Task description: Pick out every line below that contains the string "scrollbar", and copy each one. Case counts.

(Records of locating words and elements)
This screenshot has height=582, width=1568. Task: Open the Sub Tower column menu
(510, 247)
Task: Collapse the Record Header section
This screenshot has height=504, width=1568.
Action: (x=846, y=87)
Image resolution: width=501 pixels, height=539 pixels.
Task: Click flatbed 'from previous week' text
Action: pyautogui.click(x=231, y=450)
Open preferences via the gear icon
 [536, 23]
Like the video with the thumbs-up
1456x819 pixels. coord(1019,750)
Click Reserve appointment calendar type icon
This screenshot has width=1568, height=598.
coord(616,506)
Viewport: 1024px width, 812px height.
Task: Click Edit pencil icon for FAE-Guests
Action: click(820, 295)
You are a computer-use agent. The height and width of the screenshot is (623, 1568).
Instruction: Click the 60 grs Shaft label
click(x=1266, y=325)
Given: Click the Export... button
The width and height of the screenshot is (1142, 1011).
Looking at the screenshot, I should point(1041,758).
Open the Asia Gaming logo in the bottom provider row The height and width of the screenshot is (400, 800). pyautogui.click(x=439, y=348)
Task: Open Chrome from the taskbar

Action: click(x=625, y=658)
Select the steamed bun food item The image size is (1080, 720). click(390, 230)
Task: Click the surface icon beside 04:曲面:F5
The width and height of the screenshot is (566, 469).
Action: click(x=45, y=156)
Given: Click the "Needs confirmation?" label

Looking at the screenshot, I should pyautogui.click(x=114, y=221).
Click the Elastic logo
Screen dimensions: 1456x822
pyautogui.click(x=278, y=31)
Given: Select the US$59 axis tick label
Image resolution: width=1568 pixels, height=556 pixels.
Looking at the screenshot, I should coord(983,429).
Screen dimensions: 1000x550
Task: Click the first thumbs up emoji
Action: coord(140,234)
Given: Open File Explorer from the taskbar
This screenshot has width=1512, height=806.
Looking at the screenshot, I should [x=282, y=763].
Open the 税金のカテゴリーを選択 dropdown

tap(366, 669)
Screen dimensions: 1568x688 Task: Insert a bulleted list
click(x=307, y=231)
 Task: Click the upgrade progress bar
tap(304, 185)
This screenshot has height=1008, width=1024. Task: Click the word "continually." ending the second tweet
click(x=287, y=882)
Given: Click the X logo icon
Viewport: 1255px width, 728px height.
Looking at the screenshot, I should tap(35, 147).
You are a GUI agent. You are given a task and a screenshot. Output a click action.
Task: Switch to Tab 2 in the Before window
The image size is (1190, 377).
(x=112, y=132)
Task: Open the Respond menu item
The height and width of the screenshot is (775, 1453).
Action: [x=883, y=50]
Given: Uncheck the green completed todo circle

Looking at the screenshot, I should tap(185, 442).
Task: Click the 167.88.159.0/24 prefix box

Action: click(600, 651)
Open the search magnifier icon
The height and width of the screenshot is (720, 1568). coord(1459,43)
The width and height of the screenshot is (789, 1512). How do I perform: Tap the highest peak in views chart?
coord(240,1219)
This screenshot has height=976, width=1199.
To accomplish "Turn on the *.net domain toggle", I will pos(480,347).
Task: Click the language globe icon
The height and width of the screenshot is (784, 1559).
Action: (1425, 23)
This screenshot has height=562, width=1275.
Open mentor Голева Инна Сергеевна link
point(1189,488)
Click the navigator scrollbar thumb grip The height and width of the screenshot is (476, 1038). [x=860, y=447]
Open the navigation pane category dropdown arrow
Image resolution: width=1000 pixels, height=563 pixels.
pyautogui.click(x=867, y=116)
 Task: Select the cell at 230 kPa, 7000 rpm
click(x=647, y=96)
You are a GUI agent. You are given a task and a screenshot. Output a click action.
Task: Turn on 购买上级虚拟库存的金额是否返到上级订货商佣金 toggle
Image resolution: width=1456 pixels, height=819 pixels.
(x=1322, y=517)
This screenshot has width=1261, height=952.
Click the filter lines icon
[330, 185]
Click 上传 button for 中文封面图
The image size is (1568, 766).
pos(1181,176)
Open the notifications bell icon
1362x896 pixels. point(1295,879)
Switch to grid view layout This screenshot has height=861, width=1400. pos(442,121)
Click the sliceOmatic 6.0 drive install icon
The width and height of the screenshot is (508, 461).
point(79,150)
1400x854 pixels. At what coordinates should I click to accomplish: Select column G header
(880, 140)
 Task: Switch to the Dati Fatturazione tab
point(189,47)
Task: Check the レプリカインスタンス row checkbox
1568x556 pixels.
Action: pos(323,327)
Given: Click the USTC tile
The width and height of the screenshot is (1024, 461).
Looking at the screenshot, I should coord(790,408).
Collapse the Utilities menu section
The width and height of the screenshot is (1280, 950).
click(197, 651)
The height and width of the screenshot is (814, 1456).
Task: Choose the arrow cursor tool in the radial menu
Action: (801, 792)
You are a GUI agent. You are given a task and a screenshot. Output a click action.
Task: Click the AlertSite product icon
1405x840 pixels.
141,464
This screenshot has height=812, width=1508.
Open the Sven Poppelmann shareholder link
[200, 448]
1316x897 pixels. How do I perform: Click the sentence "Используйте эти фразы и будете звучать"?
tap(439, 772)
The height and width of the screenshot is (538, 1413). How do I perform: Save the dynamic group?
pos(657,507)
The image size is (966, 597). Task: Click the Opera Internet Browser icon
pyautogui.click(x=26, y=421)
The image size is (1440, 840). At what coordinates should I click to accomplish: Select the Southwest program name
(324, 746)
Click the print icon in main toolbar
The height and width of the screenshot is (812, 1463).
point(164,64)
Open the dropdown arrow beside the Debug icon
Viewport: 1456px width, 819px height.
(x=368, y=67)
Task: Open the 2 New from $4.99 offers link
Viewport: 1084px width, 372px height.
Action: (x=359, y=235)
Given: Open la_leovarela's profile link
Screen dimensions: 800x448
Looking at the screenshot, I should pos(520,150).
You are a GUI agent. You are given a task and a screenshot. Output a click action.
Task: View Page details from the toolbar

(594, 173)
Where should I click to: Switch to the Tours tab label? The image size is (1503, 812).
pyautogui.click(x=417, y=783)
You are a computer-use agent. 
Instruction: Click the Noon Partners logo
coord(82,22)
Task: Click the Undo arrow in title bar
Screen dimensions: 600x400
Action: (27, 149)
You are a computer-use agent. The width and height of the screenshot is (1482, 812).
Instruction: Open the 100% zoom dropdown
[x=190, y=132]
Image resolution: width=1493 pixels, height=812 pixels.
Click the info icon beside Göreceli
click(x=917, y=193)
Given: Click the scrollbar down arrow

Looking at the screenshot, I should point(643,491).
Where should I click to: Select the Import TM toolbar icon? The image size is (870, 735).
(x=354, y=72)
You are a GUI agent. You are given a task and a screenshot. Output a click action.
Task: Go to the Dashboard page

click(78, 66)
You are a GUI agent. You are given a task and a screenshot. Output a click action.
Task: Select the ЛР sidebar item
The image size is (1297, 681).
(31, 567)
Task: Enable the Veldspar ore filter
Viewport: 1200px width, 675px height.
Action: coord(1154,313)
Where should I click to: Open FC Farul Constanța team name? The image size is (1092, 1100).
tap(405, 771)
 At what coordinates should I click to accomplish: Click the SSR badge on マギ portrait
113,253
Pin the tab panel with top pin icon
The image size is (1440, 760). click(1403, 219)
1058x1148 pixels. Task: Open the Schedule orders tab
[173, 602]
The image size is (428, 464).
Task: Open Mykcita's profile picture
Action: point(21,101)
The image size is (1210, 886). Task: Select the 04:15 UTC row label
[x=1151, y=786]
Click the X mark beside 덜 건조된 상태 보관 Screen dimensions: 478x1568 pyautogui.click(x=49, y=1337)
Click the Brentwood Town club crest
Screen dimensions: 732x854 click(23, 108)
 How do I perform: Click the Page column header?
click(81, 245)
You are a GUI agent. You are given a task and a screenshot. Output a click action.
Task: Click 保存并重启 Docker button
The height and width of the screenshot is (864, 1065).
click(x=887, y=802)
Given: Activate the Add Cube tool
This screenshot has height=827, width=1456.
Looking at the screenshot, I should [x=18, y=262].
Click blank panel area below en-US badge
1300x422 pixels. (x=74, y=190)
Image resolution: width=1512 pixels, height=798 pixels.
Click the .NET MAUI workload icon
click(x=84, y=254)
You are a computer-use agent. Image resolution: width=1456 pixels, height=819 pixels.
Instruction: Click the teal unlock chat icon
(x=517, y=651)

Finished exercise:
Click the navigator scrollbar thumb grip The height and width of the screenshot is (476, 1038). [x=860, y=447]
Given: Click the scrollbar down arrow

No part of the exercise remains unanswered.